***** TEXT SEGMENT *****

The Neighbours theme song is the theme tune to the Australian soap opera Neighbours. Composed by Tony Hatch with the lyrics written by his then wife, Jackie Trent, it has been voted the world's most recognised television theme song. The song was originally recorded by Barry Crocker, who also recorded the updated version, subsequent versions have been recorded by a variety of artists.


After Jackie Trent and Tony Hatch relocated to Australia in the 1980s, they were asked to write the theme song for Neighbours.[1] The soap opera was going to be called Ramsay Street, before the couple penned the song. Trent told Jessie Stoelwinder from The West Australian, "We wrote the song as Neighbours because we said Ramsay Street was too close to Coronation Street, which was the major soap in Britain."[1] The theme was written and recorded in a day and Trent said "We called in Barry Crocker at about 10pm to put his voice on it and it was on the producer's desk by 10am the following morning. And they loved it, so the series was then called Neighbours."[1]

Theme song[edit]

Since 1985, there have been eight different renditions of the theme broadcast on television. They were sung by the following artists:

Version Artist Duration
1 Barry Crocker March 1985 – June 1989
2 June 1989 – May 1992
3 Greg Hind May 1992 – December 1998
4 Paul Norton and Wendy Stapleton January 1999 – December 2001
5 Janine Maunder January 2002 – July 2007
6 Sandra de Jong July 2007 – April 2013
7 Stephanie Angelini and Daniel Boys April 2013 – December 2014
8 Garth Ploog January 2015 – present

Depending on the broadcaster, each theme has received edits for timing purposes, the most edited versions being broadcast by the BBC in the UK. To begin with this was due to the fact the BBC could not broadcast the advertising featured at the end of Neighbours credit roles, it was also due to a 30-second timing restriction imposed on all programming.[2] Other broadcasters have usually shown the credits uncut leaving the theme song at its original length.

*****

TASK INSTRUCTIONS
A – List every version of the theme in the text on the Neighbours theme song whose broadcast run began in January, with its version number and artist.
B – According to the text on the Neighbours theme song, what was the soap opera going to be called before the song was written?

***** PROVIDED DATA *****

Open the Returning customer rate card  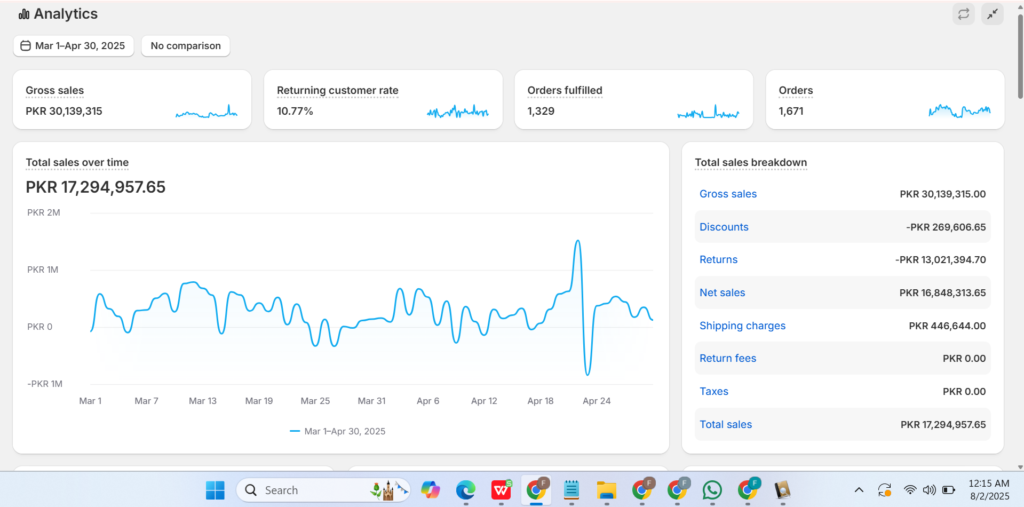point(383,100)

*****

RESPONSES IN ORDER
A –
Version 4, Paul Norton and Wendy Stapleton
Version 5, Janine Maunder
Version 8, Garth Ploog

B – Ramsay Street